As the president of the Vulcan Society, a fraternal organization of Black firefighters in New York City, Wilson considers it especially pressing to improve public awareness of the Black firefighters who risked their lives on that fateful day.
“I think one of the biggest things as the president of the society is not only making sure that the members are prepared, but also making sure that we’re not forgotten,” she said. “There were 12 Black firefighters that died during 9/11– but if we don’t speak their names and don’t tell their story, they will be forgotten.”
Wilson said the 12 Black firefighters are remembered via a community garden in Brooklyn.
“Every year we go and pay our respects and pay homage to those Black members that passed away because the media doesn’t recognize their lives and their purpose.”

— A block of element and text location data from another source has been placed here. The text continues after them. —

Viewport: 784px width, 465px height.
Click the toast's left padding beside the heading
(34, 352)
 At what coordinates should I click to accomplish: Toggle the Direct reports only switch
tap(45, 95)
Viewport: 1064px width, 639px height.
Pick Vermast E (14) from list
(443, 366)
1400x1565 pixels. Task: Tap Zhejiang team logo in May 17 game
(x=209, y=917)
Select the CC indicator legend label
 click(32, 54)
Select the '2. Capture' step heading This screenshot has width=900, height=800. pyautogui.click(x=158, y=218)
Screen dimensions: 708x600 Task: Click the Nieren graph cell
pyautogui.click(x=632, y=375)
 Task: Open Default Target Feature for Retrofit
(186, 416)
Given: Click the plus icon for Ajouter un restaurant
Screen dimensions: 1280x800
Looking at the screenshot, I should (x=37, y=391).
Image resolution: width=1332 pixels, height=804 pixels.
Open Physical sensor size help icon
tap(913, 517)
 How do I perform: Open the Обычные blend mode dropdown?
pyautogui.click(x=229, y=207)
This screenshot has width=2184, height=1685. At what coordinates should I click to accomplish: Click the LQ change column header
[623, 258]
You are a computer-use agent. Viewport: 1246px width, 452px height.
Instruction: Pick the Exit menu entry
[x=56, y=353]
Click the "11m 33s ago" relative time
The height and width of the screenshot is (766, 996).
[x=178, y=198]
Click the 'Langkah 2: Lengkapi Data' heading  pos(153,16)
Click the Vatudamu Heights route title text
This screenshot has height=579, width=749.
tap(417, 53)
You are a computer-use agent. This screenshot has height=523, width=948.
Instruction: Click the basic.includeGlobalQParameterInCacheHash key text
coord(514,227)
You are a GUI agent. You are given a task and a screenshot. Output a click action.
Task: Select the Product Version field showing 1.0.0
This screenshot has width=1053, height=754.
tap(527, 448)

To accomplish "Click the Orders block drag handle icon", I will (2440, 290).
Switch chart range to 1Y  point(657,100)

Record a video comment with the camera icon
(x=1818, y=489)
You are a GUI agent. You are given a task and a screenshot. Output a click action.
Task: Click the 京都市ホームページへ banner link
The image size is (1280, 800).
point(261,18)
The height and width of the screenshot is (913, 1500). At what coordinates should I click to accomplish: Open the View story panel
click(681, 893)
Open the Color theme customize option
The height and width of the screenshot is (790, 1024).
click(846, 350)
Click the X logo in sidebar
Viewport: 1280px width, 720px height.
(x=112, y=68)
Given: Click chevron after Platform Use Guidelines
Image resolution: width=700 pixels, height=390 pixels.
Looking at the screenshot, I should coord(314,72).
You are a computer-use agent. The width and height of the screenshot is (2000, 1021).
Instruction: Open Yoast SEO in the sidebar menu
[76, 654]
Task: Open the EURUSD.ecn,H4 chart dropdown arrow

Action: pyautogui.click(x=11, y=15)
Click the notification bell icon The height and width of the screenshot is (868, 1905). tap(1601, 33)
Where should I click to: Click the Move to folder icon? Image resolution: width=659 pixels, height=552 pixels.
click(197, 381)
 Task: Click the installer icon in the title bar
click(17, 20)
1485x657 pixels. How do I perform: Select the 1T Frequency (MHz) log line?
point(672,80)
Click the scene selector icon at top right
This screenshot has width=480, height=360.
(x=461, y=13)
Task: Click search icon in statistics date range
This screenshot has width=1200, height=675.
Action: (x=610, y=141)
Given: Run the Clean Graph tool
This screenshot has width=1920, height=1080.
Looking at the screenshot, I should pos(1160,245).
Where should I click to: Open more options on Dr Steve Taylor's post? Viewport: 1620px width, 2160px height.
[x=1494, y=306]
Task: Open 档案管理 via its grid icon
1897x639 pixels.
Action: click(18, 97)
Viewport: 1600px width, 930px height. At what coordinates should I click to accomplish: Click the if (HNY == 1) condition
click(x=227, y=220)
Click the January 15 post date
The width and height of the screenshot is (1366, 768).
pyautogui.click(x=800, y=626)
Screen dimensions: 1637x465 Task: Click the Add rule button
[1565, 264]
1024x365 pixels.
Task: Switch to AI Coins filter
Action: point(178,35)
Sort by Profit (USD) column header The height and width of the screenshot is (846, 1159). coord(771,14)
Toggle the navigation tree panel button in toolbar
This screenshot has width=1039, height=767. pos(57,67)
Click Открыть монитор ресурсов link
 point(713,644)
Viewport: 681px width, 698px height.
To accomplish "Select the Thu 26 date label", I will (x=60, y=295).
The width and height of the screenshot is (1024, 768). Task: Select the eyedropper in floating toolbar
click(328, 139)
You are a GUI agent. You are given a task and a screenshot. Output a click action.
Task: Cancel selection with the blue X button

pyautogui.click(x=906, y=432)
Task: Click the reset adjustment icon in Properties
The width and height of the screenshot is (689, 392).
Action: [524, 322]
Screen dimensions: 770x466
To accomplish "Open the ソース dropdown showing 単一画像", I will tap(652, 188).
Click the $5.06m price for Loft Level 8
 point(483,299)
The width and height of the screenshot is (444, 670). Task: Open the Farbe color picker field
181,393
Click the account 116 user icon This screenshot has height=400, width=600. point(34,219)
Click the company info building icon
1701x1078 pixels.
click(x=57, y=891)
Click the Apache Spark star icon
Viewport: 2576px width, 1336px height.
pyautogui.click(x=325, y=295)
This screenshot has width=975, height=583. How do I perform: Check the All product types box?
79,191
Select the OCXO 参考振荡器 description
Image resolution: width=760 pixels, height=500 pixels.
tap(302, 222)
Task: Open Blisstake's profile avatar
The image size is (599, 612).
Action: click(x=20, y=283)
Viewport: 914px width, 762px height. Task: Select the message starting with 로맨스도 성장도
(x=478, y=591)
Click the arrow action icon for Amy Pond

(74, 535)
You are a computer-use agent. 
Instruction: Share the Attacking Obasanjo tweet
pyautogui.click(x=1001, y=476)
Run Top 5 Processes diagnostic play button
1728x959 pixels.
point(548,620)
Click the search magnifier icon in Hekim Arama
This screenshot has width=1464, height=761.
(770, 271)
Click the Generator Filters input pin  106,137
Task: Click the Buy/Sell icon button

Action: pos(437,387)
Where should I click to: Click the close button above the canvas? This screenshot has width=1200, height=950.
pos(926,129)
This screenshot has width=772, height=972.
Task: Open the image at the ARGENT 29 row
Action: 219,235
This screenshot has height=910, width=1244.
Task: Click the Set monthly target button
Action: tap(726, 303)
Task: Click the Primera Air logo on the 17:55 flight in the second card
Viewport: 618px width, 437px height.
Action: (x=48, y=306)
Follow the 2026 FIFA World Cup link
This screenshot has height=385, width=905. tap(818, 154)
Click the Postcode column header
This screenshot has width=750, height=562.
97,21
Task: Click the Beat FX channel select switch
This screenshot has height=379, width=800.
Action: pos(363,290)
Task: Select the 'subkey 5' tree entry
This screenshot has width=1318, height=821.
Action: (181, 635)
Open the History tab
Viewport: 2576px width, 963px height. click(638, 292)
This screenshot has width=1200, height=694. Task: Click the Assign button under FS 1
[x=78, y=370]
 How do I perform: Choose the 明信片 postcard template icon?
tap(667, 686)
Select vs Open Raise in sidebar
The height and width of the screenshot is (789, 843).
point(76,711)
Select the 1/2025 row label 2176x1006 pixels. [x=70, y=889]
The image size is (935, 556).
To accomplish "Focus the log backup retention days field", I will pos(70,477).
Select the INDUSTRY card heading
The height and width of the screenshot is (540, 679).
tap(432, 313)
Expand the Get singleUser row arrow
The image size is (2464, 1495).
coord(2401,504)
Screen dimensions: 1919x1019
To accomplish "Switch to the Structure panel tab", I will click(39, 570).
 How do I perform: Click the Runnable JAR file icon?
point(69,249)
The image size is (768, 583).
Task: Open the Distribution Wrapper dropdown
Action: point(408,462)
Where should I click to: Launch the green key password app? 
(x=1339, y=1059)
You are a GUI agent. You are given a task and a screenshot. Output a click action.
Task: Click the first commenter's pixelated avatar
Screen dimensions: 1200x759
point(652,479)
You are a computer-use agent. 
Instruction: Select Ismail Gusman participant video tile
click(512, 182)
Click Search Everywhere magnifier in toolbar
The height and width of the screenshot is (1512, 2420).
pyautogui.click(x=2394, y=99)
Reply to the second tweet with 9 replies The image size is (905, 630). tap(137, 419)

Wilson also aims to spotlight the more general experiences Black firefighters have on the job, day to day. On Sept. 11, 2001, she was the only woman in her firehouse, and was one of two Black people in a class of 300.
“Being [in] an environment where you are not even able to relate to someone who may be feeling the same things, or experiencing similar things and how to process it was a little hard,” said Wilson.
As she moves forward in life, Wilson takes the lessons she learned on Sept. 11 along with her.
“There were a few lessons I learned: survivor skills and being okay with being alive–being purposeful about the meaning of the time that I have, and not wanting to dishonor myself or dishonor John.”
Wilson relies heavily on her faith and believes her life was spared for a reason. “God spared me for whatever reason. If there was a purpose to be had, then I want to find the purpose.”
“You have to love what you do, you have to love the community in order to serve them the way that’s done with firefighters,” she added. “One of the biggest things that I took away from that is that love and respect–when you come together– [can] be the most beautiful thing in the world.”